Implementation of the Double Metaphone phonetic encoding algorithm.
use Doublephone; say double-metaphone("SMITH"); # (SM0 XMT) say double-metaphone("SMIHT"); # (SMT XMT)
This implements the Double Metaphone algorithm which can be used to match similar sounding words. It is an improved version of Metaphone (which in turn follows on from soundex,) and was first described by Lawrence Philips in the June 2000 issue of the C/C++ Users Journal.
It differs from some other similar algorithms in that a primary and secondary code are returned which allows the comparison of words (typically names,) with some common roots in different languages as well as dealing with ambiguities. So for instance "SMITH", "SMYTH" and "SMYTHE" will yield (SM0 XMT) as the primary and secondary, whereas "SCHMIDT", "SCHMIT" will yield (XMT SMT) so if a "cross language" comparison is required then either of the primary or secondary codes can be matched to the target primary or secondary code - this will also deal with, for example, transpositions in typed names.

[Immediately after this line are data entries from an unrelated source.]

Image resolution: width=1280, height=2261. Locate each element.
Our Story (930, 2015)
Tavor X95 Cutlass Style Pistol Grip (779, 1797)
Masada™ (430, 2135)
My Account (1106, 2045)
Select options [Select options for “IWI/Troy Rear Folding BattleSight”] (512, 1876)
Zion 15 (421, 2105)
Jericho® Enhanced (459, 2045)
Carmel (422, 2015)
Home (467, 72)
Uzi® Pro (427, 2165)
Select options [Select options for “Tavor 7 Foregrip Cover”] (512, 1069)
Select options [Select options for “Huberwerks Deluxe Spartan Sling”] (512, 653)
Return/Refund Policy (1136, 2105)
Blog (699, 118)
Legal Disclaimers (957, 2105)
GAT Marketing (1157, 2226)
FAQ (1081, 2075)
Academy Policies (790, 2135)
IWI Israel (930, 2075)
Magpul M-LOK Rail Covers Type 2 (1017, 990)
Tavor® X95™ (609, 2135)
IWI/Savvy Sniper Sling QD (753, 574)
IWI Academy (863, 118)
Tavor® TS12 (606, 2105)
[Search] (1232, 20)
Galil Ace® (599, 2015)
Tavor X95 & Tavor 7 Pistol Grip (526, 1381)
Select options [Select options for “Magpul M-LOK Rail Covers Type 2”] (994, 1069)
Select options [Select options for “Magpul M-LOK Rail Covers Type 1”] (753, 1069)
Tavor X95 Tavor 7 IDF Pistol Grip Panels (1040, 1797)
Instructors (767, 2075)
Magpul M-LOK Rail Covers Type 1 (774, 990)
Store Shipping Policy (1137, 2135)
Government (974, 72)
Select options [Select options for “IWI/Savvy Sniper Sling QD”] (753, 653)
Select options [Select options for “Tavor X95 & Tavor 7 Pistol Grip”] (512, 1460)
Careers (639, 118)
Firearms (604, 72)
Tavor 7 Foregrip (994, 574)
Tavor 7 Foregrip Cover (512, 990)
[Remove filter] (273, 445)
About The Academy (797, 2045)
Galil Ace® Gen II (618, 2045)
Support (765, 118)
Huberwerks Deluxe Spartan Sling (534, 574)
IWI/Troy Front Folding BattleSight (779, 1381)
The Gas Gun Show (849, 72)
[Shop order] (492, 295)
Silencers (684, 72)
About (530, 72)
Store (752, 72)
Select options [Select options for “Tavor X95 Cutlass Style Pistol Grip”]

This is basically a Raku binding to the original C implementation I extracted from the Perl 5 Text::DoubleMetaphone.
The algorithm itself isn't designed for unicode strings and making something that is is probably best left to another module using a different technique.
Though this is described as a "phonetic" encoding it is only approximately so, rather it is optimised for comparison and not as a guide to how something might be pronounced.
If you have a working installation of Rakudo with
zef installed then you should be able to install this with either:
zef install Doublephone # or from a local clone zef install .
Though other installers may become available that should work equally.
Almost all of the functionality of this is in the C library which has a fairly long heritage, so is less likely to be buggy than the way in which I am using it. Please feel free to report any bugs/send patches or just make suggestions to https://github.com/jonathanstowe/Doublephone/issues
I would also like more tests for the correct output if anyone finds a good data source for these.
Licence and Copyright
This is free software, please see the LICENCE file in the distribution.
© Jonathan Stowe, 2016 - 2021
The C portions from Text::DoubleMetaphone have the following copyright text:
Copyright 2000, Maurice Aubrey email@example.com. All rights reserved.
This code is based heavily on the C++ implementation by Lawrence Philips and incorporates several bug fixes courtesy of Kevin Atkinson firstname.lastname@example.org.
This module is free software; you may redistribute it and/or modify it under the same terms as Perl itself.